### TESTO PROPOSTO
Catalogo
Gli oggetti esposti in questa mostra provengono per la maggior parte dalla collezione privata di Sepp Mitterhofer di Merano-Maia Alta, attivista BAS della prima ora e in quegli anni a capo del Südtiroler Heimatbund. Raccolti nel corso di svariati anni, gli elementi della collezione Mitterhofer costituiscono il nucleo centrale della mostra “BAS – Sacrifici in nome della libertà”.
A questi sono andati aggiungendosi altri oggetti forniti da privati, spesso anch’essi attivisti del BAS o loro eredi.
Per illustrare la semplicità dei metodi necessariamente usati dal BAS vengono inoltre esposti due prestiti del Museo Regionale Tirolese Ferdinandeum di Innsbruck provenienti dal cosiddetto “Archivio BAS”, lascito degli ex attivisti Herlinde e Klaudius Molling.
Una delle maggiori difficoltà incontrate dai curatori della mostra era data dagli spazi, piuttosto ristretti, disponibili per presentare i reperti. Un problema che, tuttavia, è stato validamente risolto grazie alla professionalità dell’azienda incaricata dell’allestimento della mostra, la DP-art di Bressanone.
Un’ulteriore sfida veniva dalla trattazione espositiva della tematica del “Befreiungsausschuß Südtirol” (BAS). La storiografia italiana “ufficiale”, ma anche molto storici e autori dell’area germanica, collocano infatti gli attivisti del Comitato per la liberazione del Sudtirolo in un “angolo politico” assolutamente inadeguato a dare conto dell’operato di molti di essi. Negli anni Sessanta, i militanti sudtirolesi, ma anche austriaci e tedeschi, riuniti nel BAS erano esponenti delle ideologie politiche più diverse: ai vertici del Comitato interessava infatti solo che “qualcosa succedesse”. Gli attivisti sudtirolesi erano per la maggioranza semplicemente “patrioti” che vedevano la propria terra e cultura fortemente minacciate per cause assolutamente ingiuste.
Per uno come Sepp Kerschbaumer, leader del BAS sudtirolese e cattolico convinto, le idee della destra radicale erano qualcosa di completamente estraneo. Nelle operazioni di lotta irredentista, Kerschbaumer riteneva inoltre che la salvaguardia delle vite umane fosse un sommo precetto. L’Italia si premurò tuttavia, già dopo la Seconda guerra mondiale, di dipingere questi patrioti sudtirolesi come uomini di destra, indicando come ancor più estremisti i fautori di questa “lotta per la libertà” presenti oltre il confine del Brennero. Fra i sostenitori non mancarono certo anche persone di questa ideologia, ma non per questo tutti gli attivisti del BAS austriaco o tedesco sono da indicare “francamente e liberamente” come “neonazisti” come fecero invece soprattutto i media italiani, ma anche i responsabili della politica estera italiana, fortemente impegnati in questa missione che, fino ad oggi, non manca di essere coronata da un certo “successo”. A distinguersi in questa operazione furono, ironicamente, soprattutto i media e i politici di ispirazione“neofascista”.

### COMPITO
Per favore, ricopia senza modifiche il tratto del testo sulla mostra del BAS che parte da "A questi sono" e finisce con "e Klaudius Molling.".

### RECORD DEL DATASET

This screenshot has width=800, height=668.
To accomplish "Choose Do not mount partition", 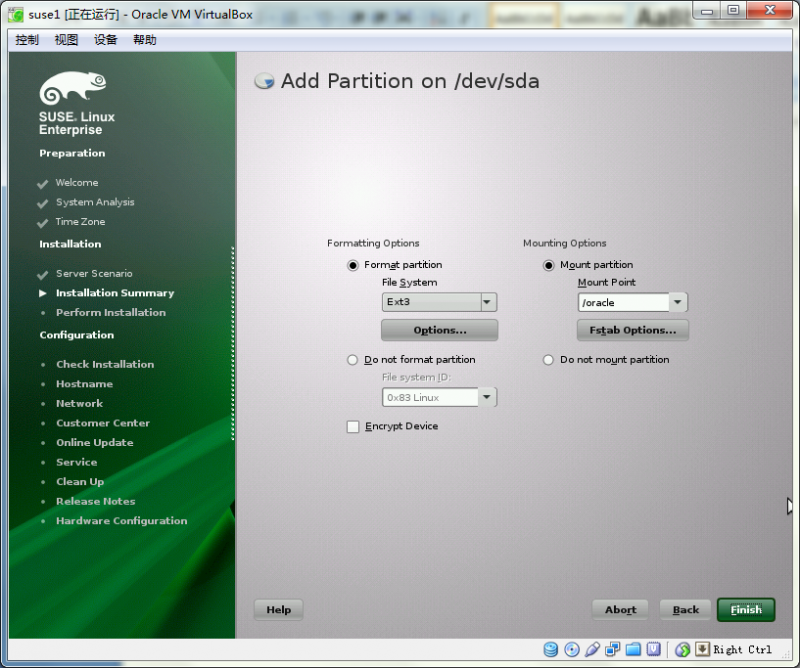I will 548,359.
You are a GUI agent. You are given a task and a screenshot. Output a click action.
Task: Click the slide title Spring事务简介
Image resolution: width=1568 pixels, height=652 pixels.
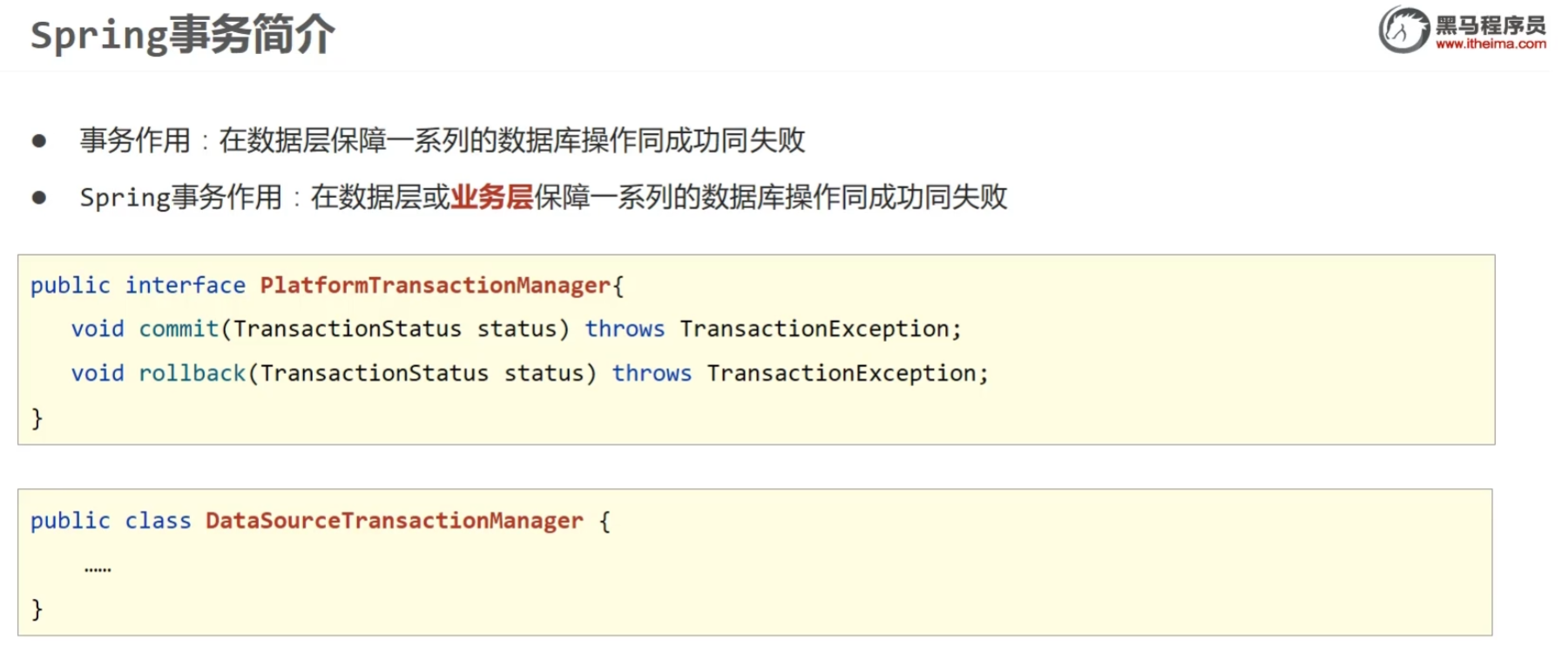(183, 35)
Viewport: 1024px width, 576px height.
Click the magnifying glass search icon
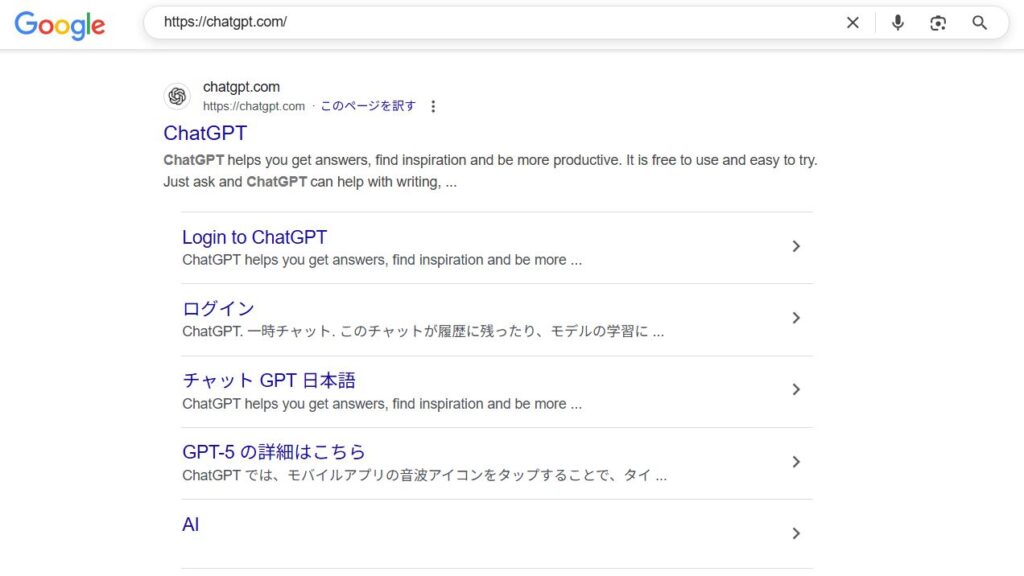coord(979,23)
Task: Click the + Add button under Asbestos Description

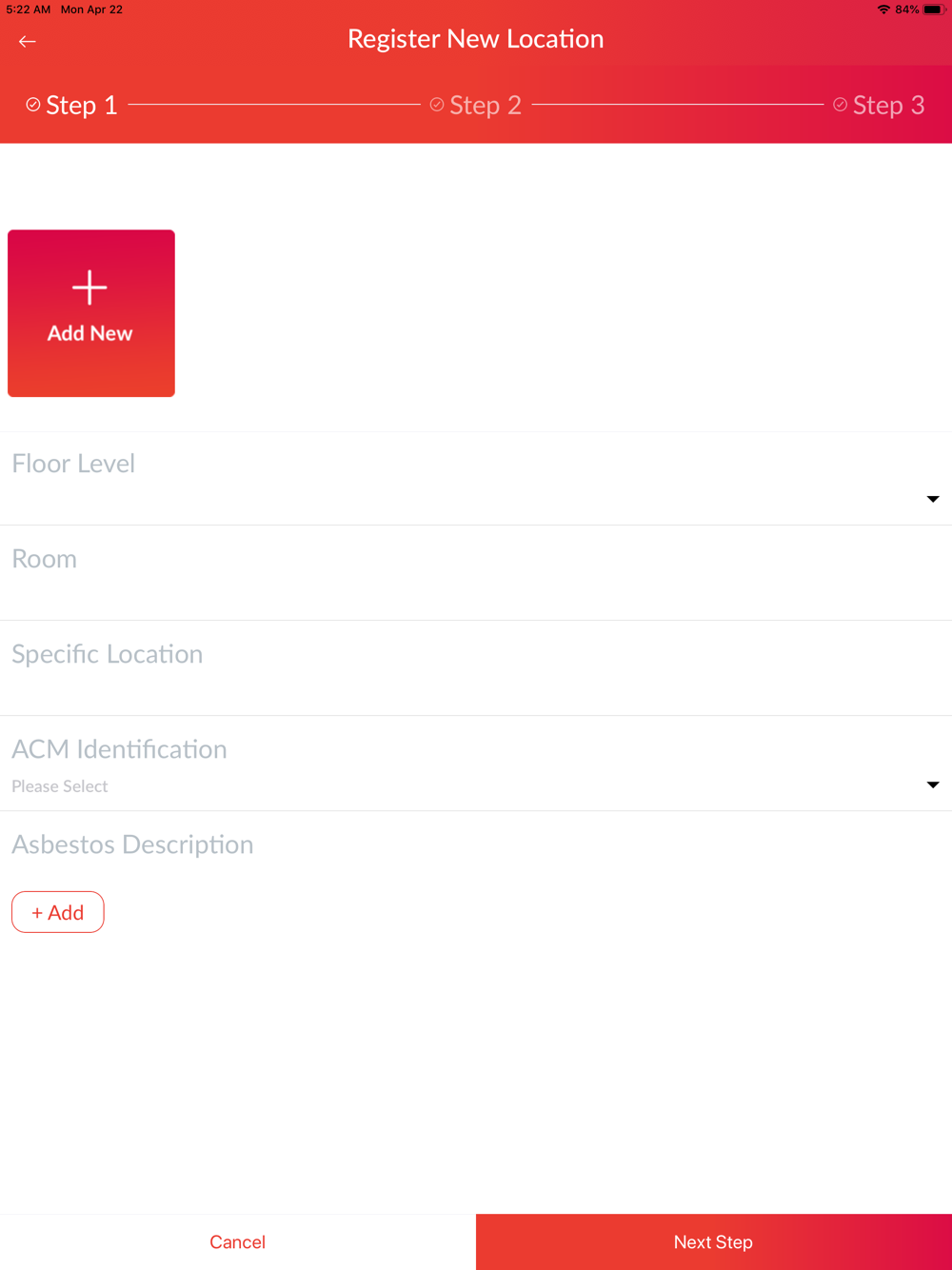Action: pos(58,912)
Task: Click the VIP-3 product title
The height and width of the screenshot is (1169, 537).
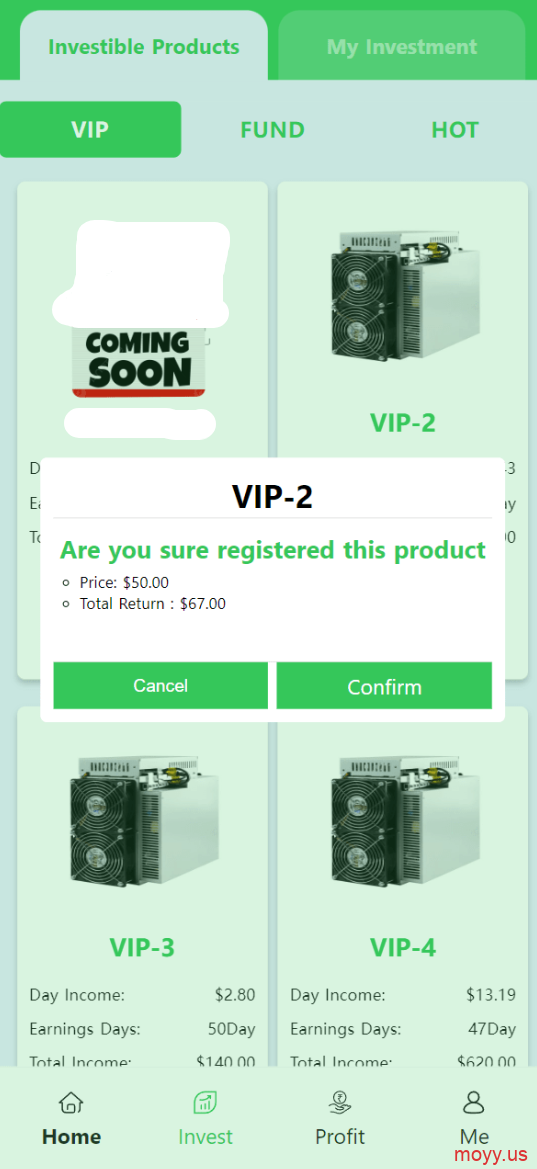Action: pyautogui.click(x=142, y=948)
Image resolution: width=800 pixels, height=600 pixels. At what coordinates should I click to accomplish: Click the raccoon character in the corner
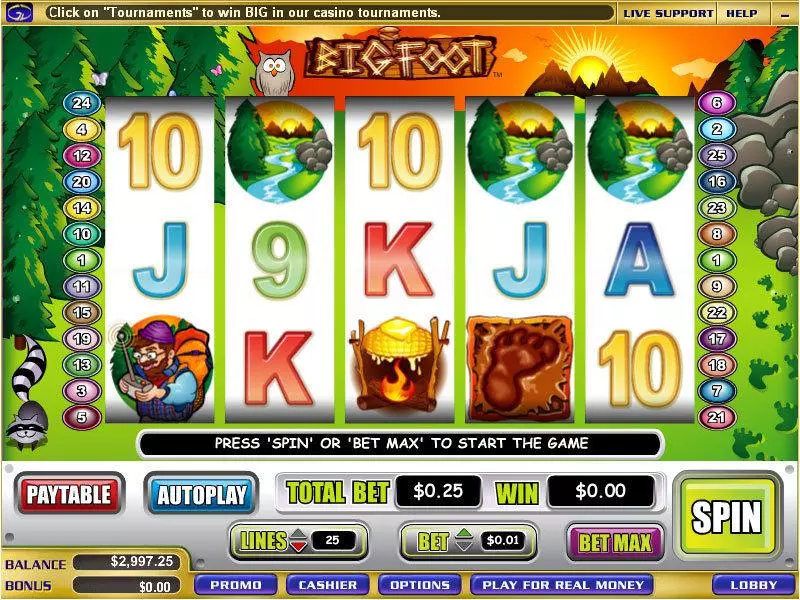coord(28,395)
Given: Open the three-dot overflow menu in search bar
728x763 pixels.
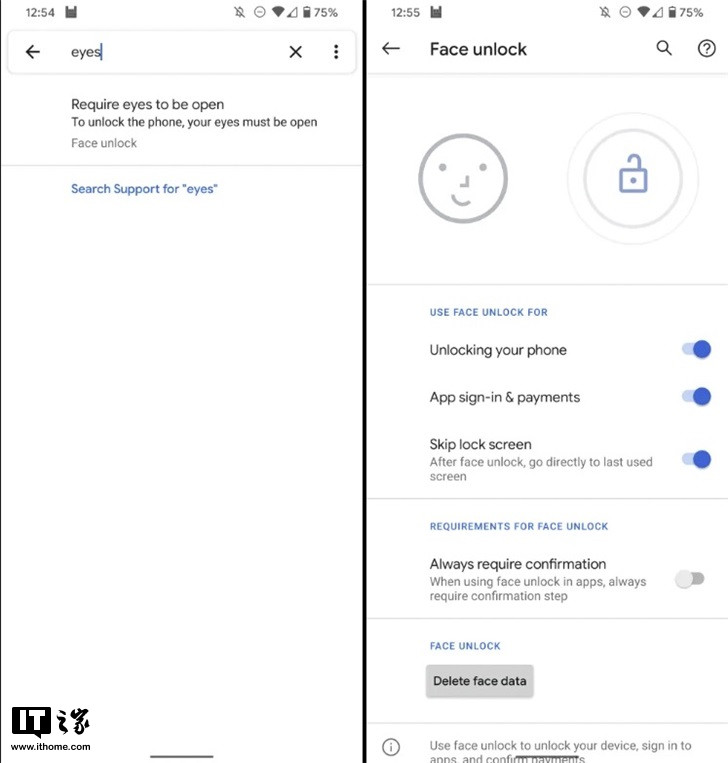Looking at the screenshot, I should (x=336, y=52).
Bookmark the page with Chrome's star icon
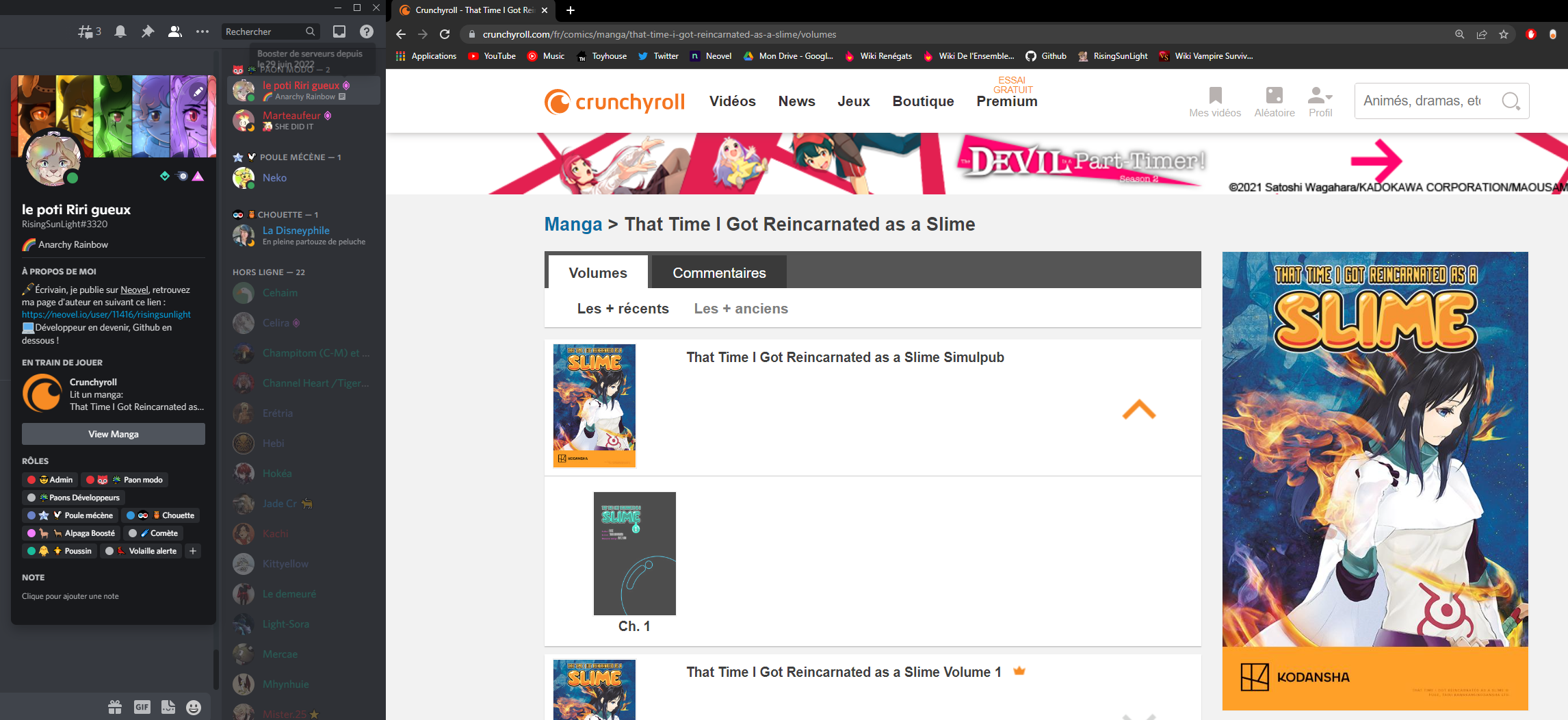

### RISPOSTA SVOLTA
A questi sono andati aggiungendosi altri oggetti forniti da privati, spesso anch’essi attivisti del BAS o loro eredi.
Per illustrare la semplicità dei metodi necessariamente usati dal BAS vengono inoltre esposti due prestiti del Museo Regionale Tirolese Ferdinandeum di Innsbruck provenienti dal cosiddetto “Archivio BAS”, lascito degli ex attivisti Herlinde e Klaudius Molling.